Your assignment: Records follow. Pull out every line that contains "from".

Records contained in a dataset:
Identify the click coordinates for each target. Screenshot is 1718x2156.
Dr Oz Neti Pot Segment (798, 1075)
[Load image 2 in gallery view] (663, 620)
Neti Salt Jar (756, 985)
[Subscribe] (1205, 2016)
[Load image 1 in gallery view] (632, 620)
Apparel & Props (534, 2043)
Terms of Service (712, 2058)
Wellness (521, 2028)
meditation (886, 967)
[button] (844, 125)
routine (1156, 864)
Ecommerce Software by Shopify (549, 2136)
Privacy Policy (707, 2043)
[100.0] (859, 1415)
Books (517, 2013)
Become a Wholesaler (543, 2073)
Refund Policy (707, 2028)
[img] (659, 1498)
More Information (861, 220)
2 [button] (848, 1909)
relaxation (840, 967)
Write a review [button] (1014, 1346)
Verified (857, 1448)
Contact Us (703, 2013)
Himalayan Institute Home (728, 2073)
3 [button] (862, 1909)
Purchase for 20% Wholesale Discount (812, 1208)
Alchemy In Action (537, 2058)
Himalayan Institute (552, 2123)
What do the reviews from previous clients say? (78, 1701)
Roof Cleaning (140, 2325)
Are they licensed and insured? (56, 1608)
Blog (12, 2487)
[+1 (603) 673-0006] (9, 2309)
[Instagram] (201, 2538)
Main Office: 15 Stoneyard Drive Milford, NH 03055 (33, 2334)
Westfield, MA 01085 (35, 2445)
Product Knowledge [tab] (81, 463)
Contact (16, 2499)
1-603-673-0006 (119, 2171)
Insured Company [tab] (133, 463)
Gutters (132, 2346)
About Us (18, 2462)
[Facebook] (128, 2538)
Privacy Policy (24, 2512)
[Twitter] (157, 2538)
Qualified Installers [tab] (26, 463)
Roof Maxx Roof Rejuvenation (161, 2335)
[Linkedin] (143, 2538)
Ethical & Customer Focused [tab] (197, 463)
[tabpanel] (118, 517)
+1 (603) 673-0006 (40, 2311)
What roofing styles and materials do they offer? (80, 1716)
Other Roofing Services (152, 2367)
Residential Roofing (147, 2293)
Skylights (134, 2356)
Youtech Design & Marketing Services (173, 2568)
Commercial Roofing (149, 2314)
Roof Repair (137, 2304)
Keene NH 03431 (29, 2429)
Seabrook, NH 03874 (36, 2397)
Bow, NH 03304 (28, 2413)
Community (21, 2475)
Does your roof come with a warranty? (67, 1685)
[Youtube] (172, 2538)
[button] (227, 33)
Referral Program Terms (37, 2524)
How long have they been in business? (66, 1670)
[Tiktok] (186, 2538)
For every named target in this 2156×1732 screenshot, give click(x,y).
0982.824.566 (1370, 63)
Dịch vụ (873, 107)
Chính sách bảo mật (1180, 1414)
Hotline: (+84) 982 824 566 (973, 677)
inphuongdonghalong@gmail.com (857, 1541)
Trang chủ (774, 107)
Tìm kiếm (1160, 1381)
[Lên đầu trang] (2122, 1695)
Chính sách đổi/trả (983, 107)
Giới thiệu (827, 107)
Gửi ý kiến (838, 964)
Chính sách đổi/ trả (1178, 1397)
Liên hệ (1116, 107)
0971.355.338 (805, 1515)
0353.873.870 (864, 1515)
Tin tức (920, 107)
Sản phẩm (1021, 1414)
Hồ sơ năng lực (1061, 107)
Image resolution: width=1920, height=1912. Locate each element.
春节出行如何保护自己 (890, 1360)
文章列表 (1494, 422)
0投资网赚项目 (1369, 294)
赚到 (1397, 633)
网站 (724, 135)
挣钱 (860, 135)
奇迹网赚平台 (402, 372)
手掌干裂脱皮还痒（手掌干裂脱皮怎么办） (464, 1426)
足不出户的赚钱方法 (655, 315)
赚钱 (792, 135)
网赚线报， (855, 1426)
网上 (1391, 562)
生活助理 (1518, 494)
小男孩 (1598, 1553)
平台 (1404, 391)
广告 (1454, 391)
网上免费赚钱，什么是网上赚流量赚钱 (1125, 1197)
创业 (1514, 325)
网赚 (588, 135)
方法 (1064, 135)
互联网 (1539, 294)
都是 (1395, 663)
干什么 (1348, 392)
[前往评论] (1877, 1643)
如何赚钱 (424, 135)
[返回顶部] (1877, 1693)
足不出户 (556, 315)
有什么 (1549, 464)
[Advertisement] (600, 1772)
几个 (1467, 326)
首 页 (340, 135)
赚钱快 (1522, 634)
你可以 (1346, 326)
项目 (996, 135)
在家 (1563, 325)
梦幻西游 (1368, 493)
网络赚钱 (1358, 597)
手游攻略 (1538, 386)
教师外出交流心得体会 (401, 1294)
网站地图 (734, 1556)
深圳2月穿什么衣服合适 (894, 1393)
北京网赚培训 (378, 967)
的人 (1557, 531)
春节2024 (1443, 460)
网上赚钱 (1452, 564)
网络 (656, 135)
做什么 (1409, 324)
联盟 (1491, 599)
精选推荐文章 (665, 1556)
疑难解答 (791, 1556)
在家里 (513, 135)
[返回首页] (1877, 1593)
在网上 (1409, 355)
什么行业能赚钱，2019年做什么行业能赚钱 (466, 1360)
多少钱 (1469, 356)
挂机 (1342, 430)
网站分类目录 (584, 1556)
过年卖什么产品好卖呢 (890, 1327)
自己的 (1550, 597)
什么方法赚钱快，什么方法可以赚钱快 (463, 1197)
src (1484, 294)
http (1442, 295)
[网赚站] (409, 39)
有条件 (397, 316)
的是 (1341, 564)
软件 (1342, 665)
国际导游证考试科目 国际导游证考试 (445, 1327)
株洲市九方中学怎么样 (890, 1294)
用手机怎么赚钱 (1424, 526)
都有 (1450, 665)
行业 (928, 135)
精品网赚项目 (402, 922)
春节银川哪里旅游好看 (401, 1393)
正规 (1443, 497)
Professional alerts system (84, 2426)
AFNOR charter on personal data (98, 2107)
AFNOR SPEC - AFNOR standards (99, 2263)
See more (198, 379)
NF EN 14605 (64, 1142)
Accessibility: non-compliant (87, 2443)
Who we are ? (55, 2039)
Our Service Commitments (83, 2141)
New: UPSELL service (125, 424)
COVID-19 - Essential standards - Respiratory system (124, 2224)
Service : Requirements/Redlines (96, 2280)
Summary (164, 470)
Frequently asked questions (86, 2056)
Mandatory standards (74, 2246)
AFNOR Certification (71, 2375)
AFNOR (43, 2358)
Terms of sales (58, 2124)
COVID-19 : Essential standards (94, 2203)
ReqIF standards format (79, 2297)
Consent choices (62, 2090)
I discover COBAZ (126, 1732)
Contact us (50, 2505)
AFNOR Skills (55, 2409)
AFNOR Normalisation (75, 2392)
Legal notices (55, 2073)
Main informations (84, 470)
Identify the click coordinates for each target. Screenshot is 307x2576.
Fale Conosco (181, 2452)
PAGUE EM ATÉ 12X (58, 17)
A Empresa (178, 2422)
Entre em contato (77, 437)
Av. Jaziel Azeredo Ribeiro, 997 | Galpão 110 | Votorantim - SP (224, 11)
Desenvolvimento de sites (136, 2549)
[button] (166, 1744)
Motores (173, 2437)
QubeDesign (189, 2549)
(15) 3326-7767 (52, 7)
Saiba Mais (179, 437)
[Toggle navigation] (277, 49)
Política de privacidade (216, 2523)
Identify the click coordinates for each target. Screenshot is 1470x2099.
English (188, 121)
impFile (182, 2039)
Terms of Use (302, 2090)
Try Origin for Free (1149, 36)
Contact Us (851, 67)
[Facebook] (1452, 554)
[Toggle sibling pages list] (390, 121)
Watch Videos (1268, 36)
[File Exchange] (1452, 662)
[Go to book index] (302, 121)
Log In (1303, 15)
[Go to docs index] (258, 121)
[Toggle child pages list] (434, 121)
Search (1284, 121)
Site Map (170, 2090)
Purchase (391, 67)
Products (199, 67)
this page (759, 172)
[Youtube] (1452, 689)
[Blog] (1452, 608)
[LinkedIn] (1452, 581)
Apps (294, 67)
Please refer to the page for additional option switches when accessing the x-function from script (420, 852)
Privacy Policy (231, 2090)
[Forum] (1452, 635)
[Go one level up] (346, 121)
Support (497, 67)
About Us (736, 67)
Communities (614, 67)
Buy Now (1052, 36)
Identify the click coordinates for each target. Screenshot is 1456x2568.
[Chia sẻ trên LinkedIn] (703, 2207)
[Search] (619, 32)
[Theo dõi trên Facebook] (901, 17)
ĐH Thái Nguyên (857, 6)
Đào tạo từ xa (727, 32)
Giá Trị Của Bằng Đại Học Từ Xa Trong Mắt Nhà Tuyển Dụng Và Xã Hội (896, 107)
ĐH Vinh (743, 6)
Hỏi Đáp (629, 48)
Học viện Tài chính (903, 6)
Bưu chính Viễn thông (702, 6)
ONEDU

The answer:
What do the reviews from previous clients say? (78, 1701)
Please refer to the page for additional option switches when accessing the x-function from script (420, 852)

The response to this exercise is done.